4K UHD Review: Brian De Palma’s The Untouchables Gets 35th Anniversary Edition

Paramount gives De Palma’s opulent crime epic a home-video presentation that’s worthy of its sumptuous sense of visual invention.

The UntouchablesDirected by a “for hire” Brian De Palma from a David Mamet screenplay, The Untouchables is a violent, masculine, swaggering recreation of Al Capone and his bootlegging industry. And—surprise, surprise—Prohibition-era Chicago had almost no women. Mamet accentuates this absence of femininity by having cop Elliot Ness (Kevin Costner) decide to fight organized crime when a grieving mother tearfully visits him after her daughter is killed in an explosion caused by a Capone goon. In essence, he lets the gravity of Ness’s awakening rest on the mere oddness accorded the presence of a woman.

- [Data section]
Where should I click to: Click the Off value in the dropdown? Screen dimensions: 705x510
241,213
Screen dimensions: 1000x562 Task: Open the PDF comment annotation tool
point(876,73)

- [Task instructions]
a – Using the review of The Untouchables above the listing, answer these questions:
(i) Which studio gives the film its new home-video presentation?
(ii) Who wrote the screenplay?
(iii) Which actor plays Elliot Ness?
b – Extend the review of The Untouchables, beginning right after its final sentence.

- [Outputs by task]
a –
(i) Paramount
(ii) David Mamet
(iii) Kevin Costner

b –
Ness collects a small bunch of would-be vigilante cops (vigilante in the sense that since the rest of the force is corruptly suckling on the teat of organized crime payouts, their righteousness could be considered transgressive) and vows to bring down the ever-boastful Capone (overplayed by Robert De Niro). Included in his motley collective are the worldly Jim Malone (Sean Connery), bookwormy Oscar Wallace (Charles Martin Smith), and “George Stone” (actually Giuseppe Petri, played by Andy Garcia in probably the film’s only performance whose stand-offishness is sensual rather than temperamental).

Mamet provides the dependable theatrical flourishes (and I mean that in the straightest way possible), such as the way Malone’s incessant anti-Wop racism, which in the course of the movie stands in as an extension of his ultra-commanding bluster-cum-professionalism, ultimately leads him blindly into a setup. But his vanilla-smooth narrative verve never lets audiences soak in De Palma’s trademark set pieces. And the only moment where he does—the notorious (and supposedly improvised on set) Battleship Potemkin homage—is rendered utterly facile and irrelevant as a result. (What, indeed, do government sanctioned genocide and socialist uprisings have to do with nabbing a witness to testify exactly?)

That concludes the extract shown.